Count how many of the lines below contain the string "price", and reply with that number alone.

• **RECORDS FOR THIS EXERCISE**
— BEGIN —

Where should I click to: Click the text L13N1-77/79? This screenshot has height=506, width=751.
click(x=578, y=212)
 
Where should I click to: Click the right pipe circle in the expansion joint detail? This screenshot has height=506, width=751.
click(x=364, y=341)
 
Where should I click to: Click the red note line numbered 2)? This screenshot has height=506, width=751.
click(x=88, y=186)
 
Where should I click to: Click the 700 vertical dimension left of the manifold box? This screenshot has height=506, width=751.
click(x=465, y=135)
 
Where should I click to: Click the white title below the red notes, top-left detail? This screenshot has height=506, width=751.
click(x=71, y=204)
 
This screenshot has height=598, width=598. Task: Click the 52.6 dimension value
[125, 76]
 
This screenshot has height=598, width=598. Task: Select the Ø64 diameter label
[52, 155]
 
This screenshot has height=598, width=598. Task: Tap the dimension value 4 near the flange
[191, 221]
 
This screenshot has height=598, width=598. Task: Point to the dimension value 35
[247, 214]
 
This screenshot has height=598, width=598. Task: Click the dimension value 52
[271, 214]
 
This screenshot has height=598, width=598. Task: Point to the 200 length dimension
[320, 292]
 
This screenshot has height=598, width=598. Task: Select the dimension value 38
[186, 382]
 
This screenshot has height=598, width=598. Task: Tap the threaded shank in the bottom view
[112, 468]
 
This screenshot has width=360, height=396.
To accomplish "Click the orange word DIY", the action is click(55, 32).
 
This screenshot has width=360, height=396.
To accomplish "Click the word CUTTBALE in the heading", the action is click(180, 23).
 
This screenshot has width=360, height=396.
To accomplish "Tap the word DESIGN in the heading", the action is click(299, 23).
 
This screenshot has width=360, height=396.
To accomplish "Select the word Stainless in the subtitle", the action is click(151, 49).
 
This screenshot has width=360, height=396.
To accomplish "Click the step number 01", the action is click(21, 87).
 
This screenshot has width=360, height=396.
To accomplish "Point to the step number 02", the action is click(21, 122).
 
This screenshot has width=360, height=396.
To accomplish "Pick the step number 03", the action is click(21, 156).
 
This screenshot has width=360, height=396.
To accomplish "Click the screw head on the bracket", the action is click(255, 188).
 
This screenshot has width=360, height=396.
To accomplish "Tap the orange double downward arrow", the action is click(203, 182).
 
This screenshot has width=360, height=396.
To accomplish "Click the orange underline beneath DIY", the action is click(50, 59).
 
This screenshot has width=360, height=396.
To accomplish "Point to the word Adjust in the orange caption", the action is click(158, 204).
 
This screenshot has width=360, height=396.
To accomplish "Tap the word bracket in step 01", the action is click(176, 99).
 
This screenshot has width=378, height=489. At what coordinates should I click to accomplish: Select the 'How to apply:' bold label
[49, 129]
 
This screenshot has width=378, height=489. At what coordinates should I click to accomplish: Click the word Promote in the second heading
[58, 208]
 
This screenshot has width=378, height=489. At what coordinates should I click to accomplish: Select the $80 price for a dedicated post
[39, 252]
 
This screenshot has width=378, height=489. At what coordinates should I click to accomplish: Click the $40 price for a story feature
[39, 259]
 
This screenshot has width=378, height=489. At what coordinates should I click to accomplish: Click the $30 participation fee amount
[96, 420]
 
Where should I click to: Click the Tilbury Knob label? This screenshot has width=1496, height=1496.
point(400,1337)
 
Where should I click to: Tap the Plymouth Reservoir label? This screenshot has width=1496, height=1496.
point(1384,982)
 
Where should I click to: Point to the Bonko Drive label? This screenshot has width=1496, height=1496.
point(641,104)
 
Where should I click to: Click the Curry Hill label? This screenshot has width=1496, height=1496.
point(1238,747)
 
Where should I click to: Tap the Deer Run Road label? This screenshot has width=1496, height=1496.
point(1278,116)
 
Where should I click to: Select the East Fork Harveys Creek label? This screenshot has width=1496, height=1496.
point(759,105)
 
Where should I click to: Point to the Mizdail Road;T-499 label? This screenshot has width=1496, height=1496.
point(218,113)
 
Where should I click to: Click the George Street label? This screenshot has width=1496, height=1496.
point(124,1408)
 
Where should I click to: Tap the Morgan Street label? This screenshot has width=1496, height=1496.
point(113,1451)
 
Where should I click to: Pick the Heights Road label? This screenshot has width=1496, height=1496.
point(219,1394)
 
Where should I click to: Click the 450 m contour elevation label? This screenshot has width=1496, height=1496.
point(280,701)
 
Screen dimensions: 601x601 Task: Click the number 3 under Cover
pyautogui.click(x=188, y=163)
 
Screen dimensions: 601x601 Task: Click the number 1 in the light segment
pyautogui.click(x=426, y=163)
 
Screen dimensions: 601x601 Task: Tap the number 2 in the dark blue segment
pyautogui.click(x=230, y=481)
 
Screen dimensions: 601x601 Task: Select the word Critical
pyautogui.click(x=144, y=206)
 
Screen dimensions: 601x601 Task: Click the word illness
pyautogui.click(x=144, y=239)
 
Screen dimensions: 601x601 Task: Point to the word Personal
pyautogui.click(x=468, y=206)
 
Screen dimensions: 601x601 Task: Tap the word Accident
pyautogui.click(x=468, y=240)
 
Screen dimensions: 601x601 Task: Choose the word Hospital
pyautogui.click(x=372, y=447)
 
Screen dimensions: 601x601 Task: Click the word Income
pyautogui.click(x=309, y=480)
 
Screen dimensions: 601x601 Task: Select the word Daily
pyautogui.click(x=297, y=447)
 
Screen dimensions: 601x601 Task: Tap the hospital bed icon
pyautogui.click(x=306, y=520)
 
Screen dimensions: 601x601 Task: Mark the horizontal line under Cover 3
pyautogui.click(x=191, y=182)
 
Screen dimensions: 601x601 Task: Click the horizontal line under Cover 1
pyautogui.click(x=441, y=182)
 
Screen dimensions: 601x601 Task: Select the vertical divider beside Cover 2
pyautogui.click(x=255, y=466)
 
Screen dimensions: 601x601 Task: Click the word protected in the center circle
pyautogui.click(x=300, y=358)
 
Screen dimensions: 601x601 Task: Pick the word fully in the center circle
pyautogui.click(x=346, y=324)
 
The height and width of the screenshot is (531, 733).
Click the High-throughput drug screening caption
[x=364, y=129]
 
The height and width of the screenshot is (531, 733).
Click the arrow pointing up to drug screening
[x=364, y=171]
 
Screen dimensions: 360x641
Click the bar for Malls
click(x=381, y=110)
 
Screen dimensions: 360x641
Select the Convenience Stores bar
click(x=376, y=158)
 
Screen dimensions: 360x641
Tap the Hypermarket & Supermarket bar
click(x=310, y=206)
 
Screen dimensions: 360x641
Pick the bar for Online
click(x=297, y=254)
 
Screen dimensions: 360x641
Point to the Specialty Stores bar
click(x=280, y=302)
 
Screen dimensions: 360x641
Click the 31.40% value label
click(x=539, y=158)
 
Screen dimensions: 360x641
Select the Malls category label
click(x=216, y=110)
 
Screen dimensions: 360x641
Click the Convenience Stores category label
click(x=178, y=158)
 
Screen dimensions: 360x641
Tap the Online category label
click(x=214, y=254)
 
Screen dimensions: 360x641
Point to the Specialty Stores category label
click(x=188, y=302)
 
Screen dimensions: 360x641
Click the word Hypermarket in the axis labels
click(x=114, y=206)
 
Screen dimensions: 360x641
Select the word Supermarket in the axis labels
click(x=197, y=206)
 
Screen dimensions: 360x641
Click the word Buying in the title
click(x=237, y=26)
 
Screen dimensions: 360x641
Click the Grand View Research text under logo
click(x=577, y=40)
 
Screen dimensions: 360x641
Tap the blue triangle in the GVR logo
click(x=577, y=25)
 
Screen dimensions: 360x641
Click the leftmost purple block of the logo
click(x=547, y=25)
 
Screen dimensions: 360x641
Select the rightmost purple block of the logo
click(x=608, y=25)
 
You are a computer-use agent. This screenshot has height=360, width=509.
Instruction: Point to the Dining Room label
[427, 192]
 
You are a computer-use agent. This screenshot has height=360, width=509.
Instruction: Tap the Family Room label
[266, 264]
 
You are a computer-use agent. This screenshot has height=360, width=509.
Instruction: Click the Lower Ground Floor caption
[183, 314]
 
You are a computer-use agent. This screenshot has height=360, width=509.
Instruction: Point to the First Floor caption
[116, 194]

— END —

• **IN RESPONSE**
2